#### Task
The response should hold every record from the listing that follows, verbatim, and no pictures.

* * * *

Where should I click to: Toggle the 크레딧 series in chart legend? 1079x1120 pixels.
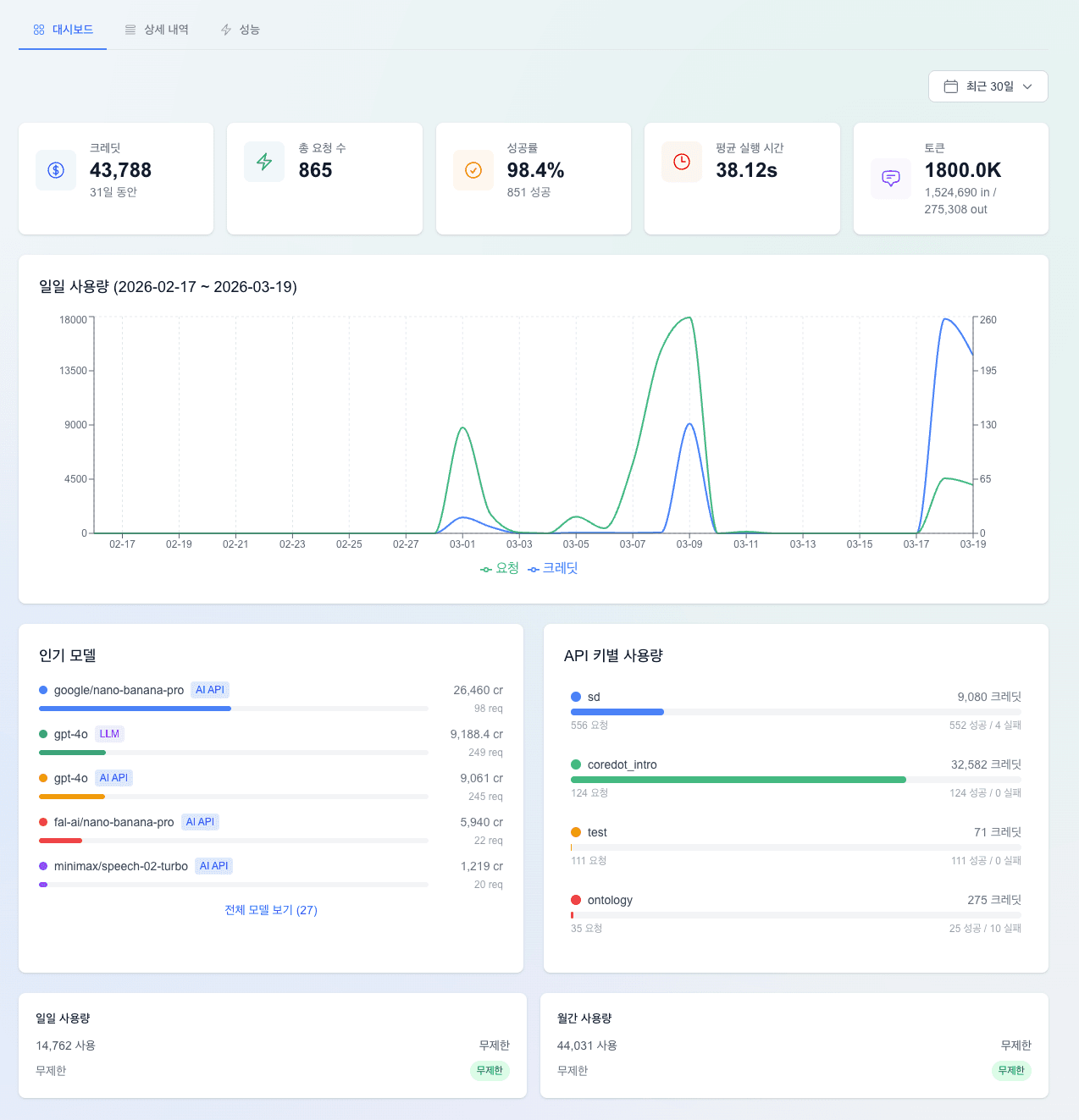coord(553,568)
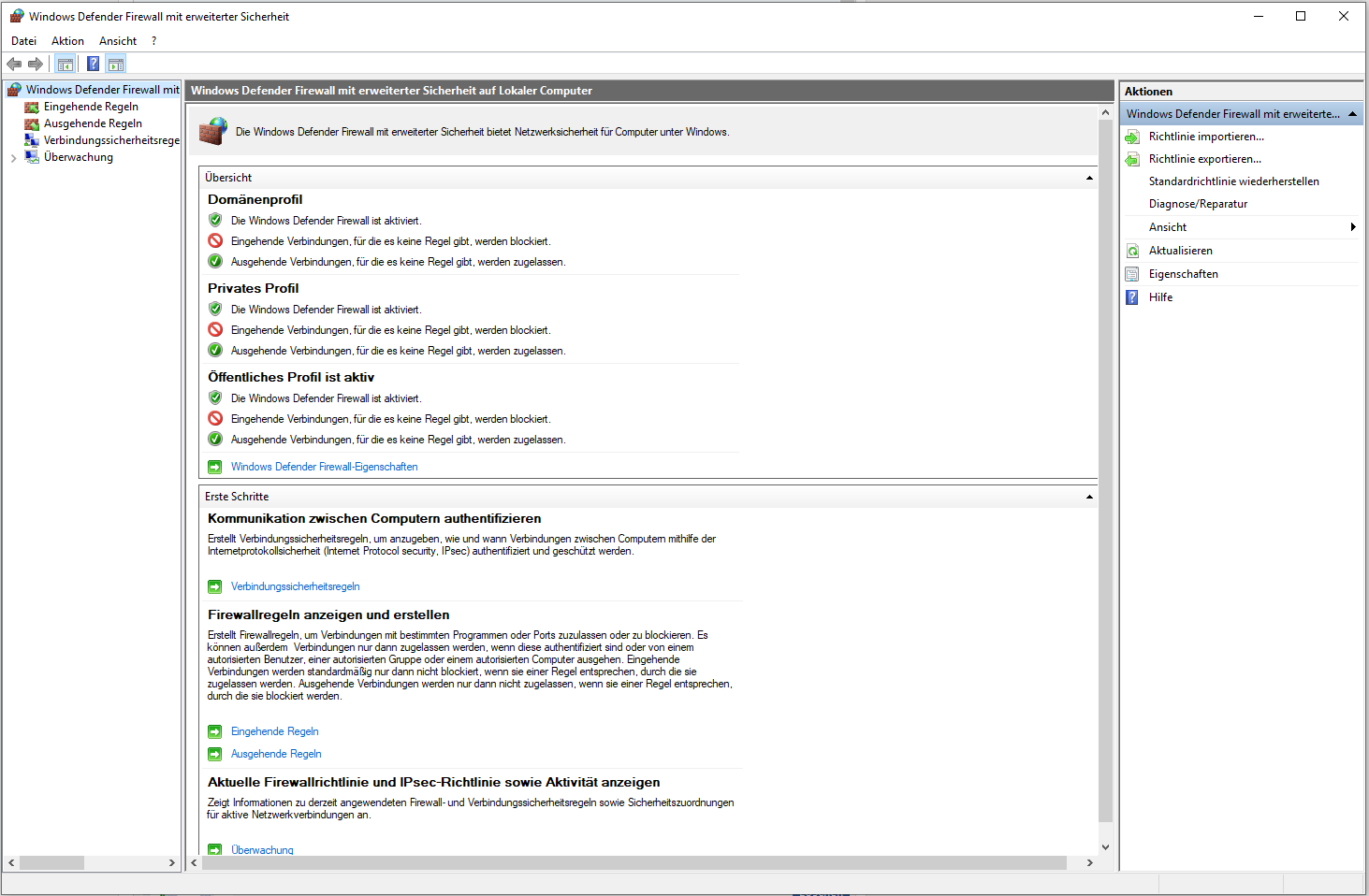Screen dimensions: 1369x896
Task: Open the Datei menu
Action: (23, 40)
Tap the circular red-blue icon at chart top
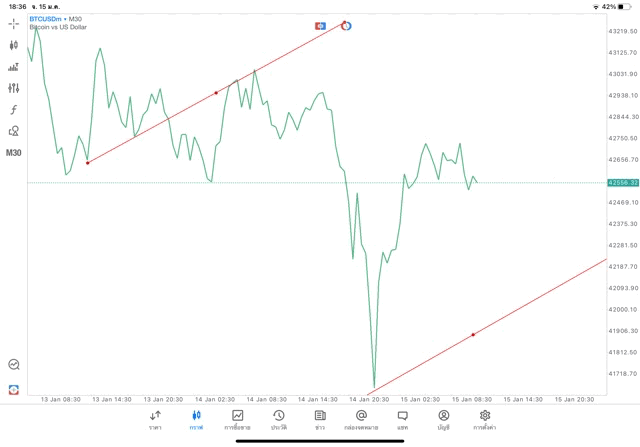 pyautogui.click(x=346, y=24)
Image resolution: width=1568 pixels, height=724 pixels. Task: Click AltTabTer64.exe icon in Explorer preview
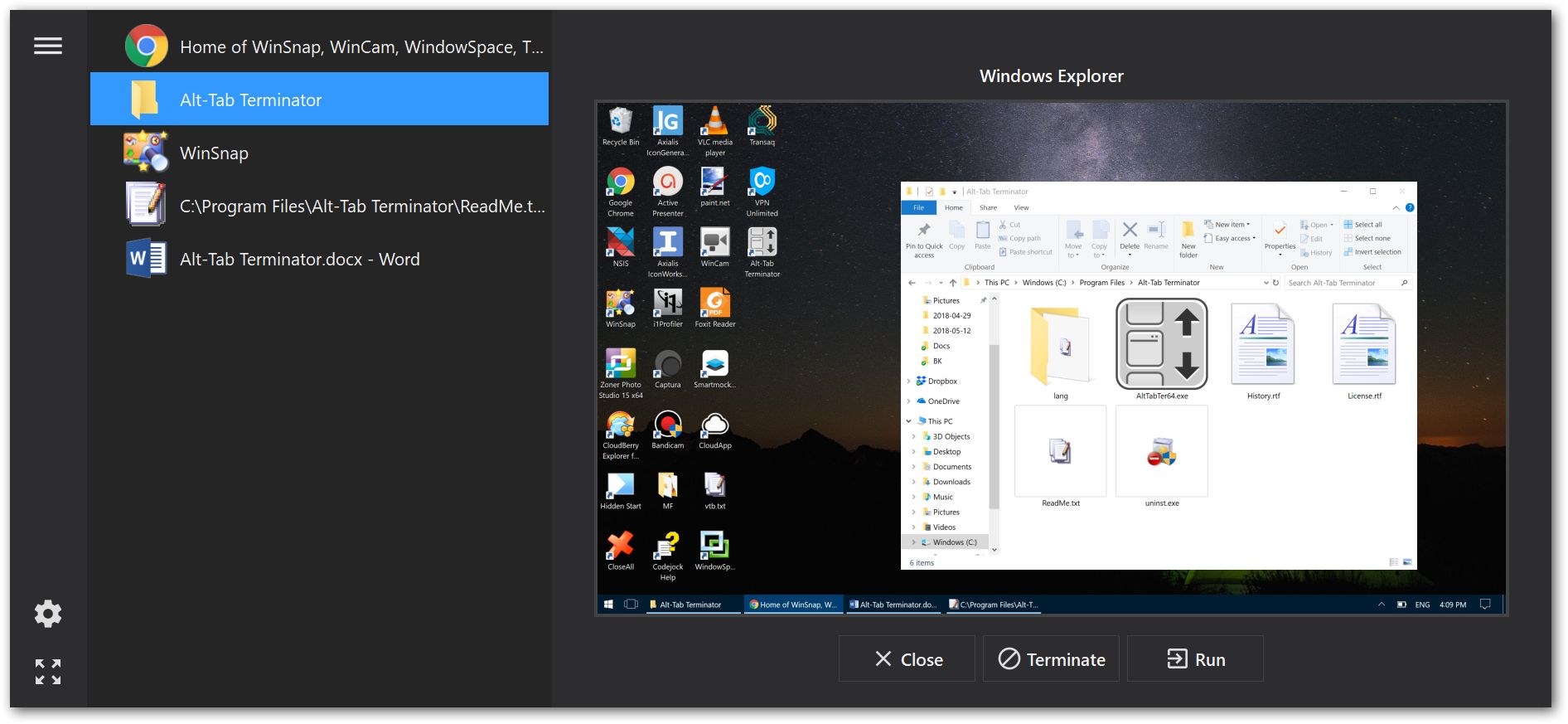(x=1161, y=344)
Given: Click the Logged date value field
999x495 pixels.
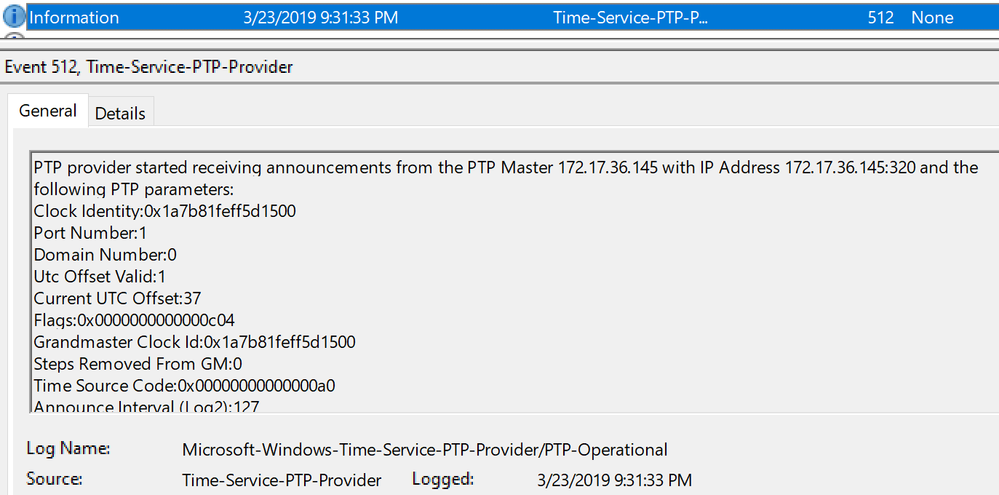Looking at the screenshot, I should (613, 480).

* * * *

#### The completed task
Where should I click to: Toggle the 크레딧 series in chart legend? 1079x1120 pixels.
coord(553,568)
Screen dimensions: 1369x896
Task: Open the Datei menu
Action: (23, 40)
Tap the circular red-blue icon at chart top
 pyautogui.click(x=346, y=24)
Image resolution: width=1568 pixels, height=724 pixels. Task: Click AltTabTer64.exe icon in Explorer preview
(x=1161, y=344)
Given: Click the Logged date value field
999x495 pixels.
Looking at the screenshot, I should (613, 480).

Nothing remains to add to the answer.